You know it's going to be an utterly vacuous, shallow post when the first sentence is about Netflix and Legally Blonde. Just wait: It's going to get worse, and by worse, I mean so much better.
We recently got rid of satellite, and I've discovered that it was easier for me to say self-important things like, "I'm not really much of a television person, I just read these little things called books," and other statements that no doubt made people loathe me, but as it turns out, I'm just really, really lazy. I couldn't be bothered to search through aaaalll those channels you get with satellite (my life is just so cumbersome, you know? It's like a Dickens novel around here), so I just never turned it on, except to watch the odd program here and there.
But two weeks ago, we joined the 21st century and got Netflix. We're not sure how long we'll keep it (FOREVER), as we're currently just trying it out free for a month (FOREVER).
There's just one word you need to know to understand my new-found allegiance to Netflix, and it is this: DOCUMENTARIES.
That's right: I love documentaries.
You see what I did there? I made you think I was spurning the intelligentsia HAHAHA for a life of insipid television-watching, but no! I love Netflix for its documentaries.
The first documentary I watched this month? Bronies: The Extremely Unexpected Adult Fans of My Little Pony. (Aaaaand we're back to the shallows.)

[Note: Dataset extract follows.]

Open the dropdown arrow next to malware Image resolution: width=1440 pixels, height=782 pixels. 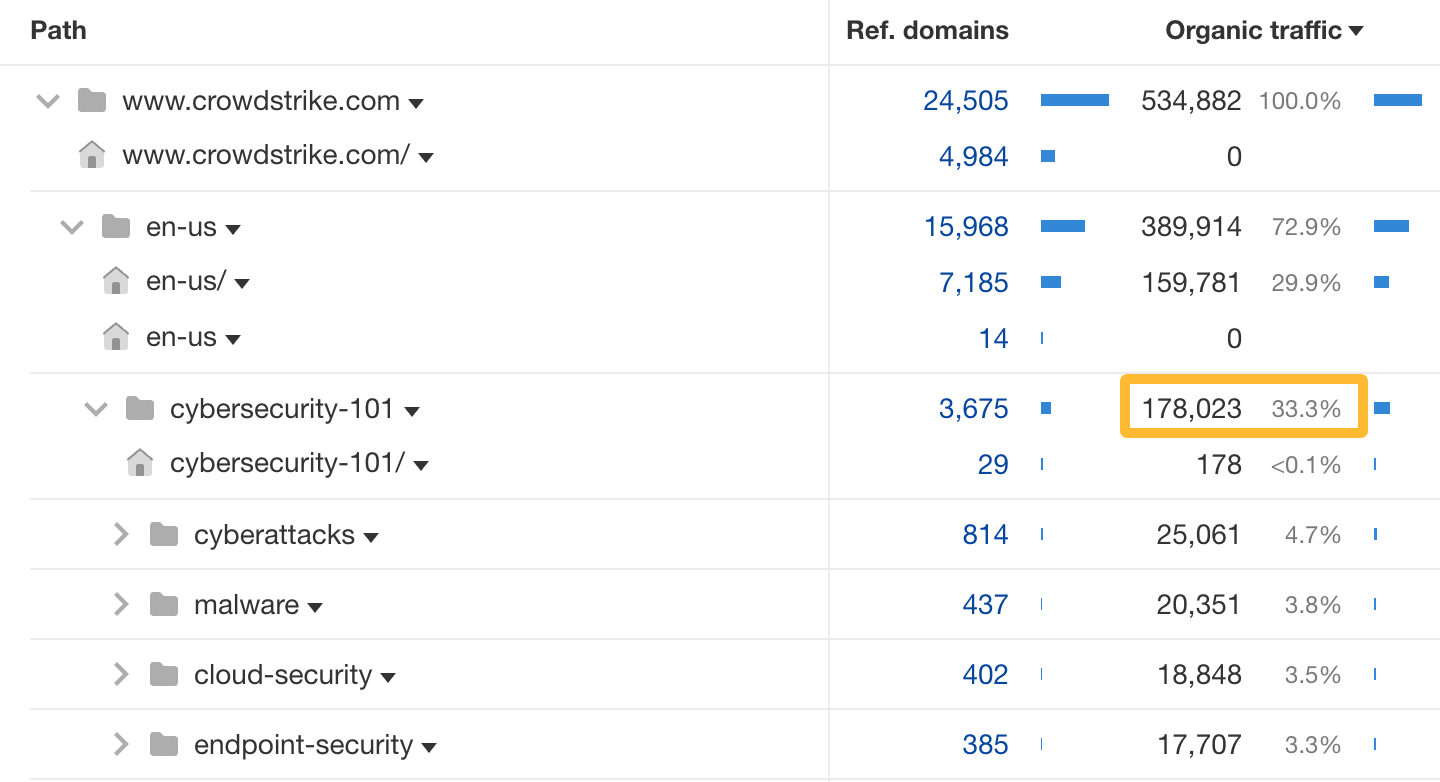316,606
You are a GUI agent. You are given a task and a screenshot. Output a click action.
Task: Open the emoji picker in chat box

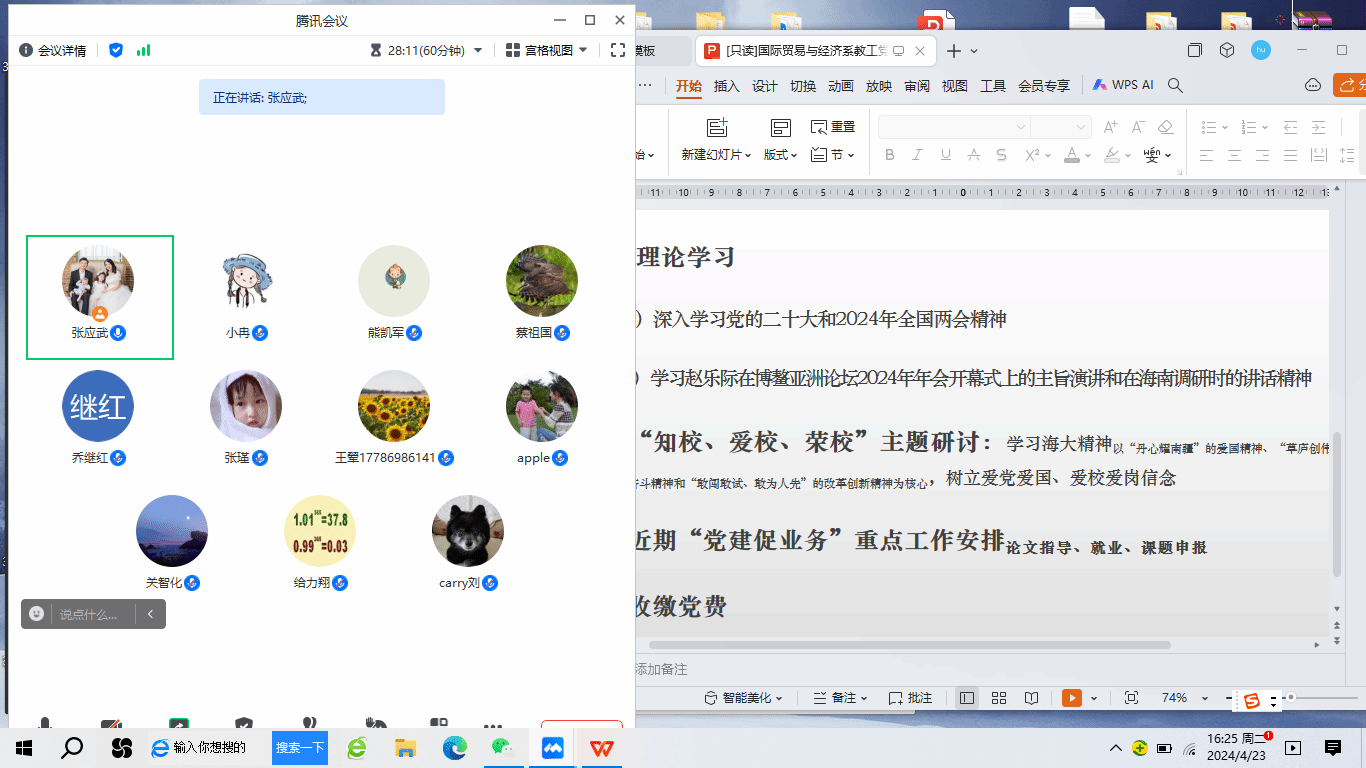37,614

Now, I'm not going to completely ruin the whole feature for you, because I'm sure you've all been busy attempting to cobble 88 minutes of your lives together just to watch this jewel of a documentary, but, but, I just have to give you some of my own, personal highlights. *Spoiler alert!*
- The part where one man drove past his local Wal-Mart in rural North Carolina and talked about the scarcity of "ponymerch" (that's Brony for My Little Pony merchandise) in his area.

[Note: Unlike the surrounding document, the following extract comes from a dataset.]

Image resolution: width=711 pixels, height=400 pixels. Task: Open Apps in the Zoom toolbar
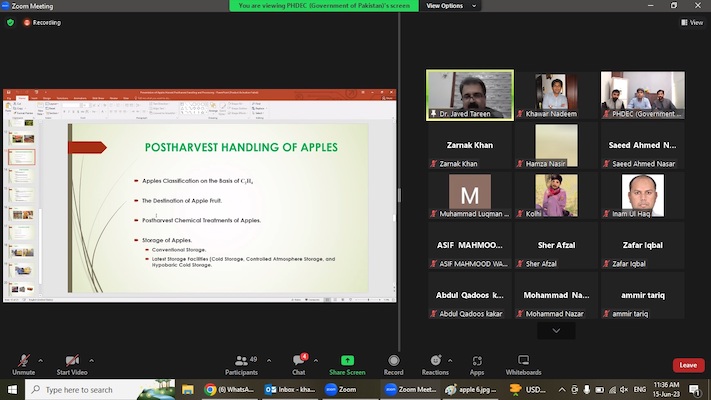click(x=477, y=364)
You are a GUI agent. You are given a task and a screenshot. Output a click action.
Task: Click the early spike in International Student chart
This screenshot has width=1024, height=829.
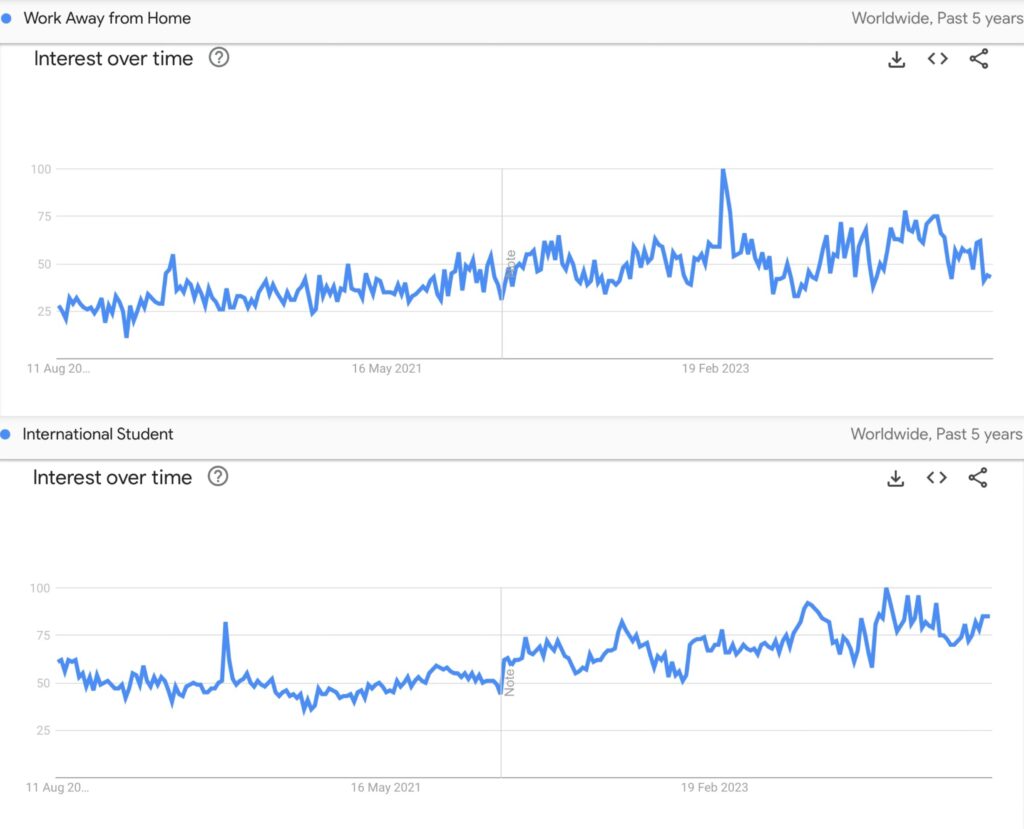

- The part where two PhD psychologists talked about the psychology of Bronies and spoke at length about "the average Brony," who it turns out are "highly educated heterosexual males in their twenties who are most often very introverted," oh, except for a unique subset of extroverted Bronies whom they refer to as either "social Bronies" or "evangelical Bronies" (GUESS WHICH TERM'S MY FAVORITE?).
- The ins and outs of BronyCon (this of course being a convention for Bronies, keep up, guys), which features appearances by the voice actors from My Little Pony: Friendship is Magic (and make no mistake, it is this newest incarnation of My Little Pony that they're all so obsessed with), tons of vendors of My Little Pony merchandise (PONYMERCH), presentations by the scads of Bronies who make online music, art, laser shows, etc, all inspired by My Little Pony, and, more than anything, it seems, the chance for Bronies to finally find their tribe and meet like-minded people.

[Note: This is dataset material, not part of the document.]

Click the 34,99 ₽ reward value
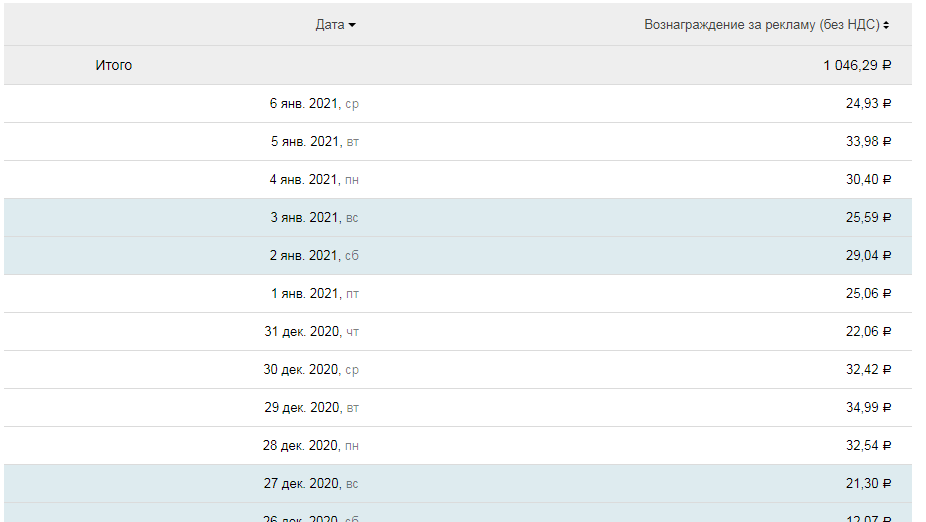The image size is (926, 522). coord(868,407)
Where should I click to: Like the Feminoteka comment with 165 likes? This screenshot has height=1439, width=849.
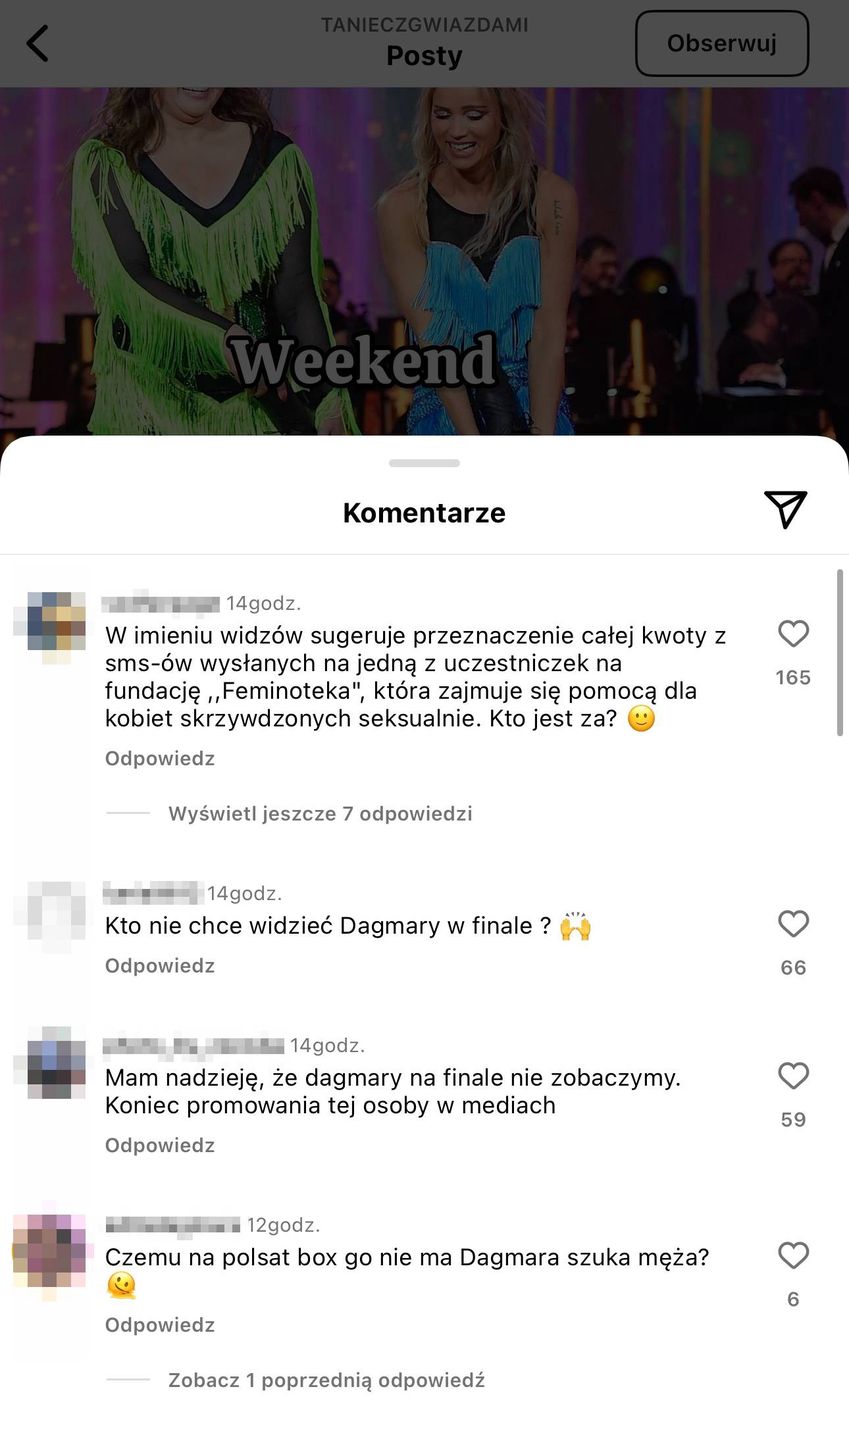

I know I've just spent three bullet points sounding like I'm making fun of these people (possibly because I mostly was), but there really was something kind of heart-warming about watching all of these people find each other, and to be honest, there are lots of worse things they could be spending their time and energy and emotions on, and there were some unexpected stories in there, like the one of the young man with Asperger's who had trouble relating to other people, but strongly connected to the show Friendship is Magic and its simplified moral stories, went to a BronyCon, and made some new friends without his usual anxiety.
I do have some less, ah, brony-ish documentaries in our queue, not to worry. Next up is Happy People: A Year in the Taiga- "explores life along the River Yenisei in Russia, where the industrious inhabitants of a rural village truly live off the land," It's a Girl- which seems to be about how much it sucks to be born female in so many parts of the world, both of which I will soon view unless I trip and fall and watch Jig- "Go behind the scenes at the fiercely competitive 40th Irish Dancing World Championships" (squee!).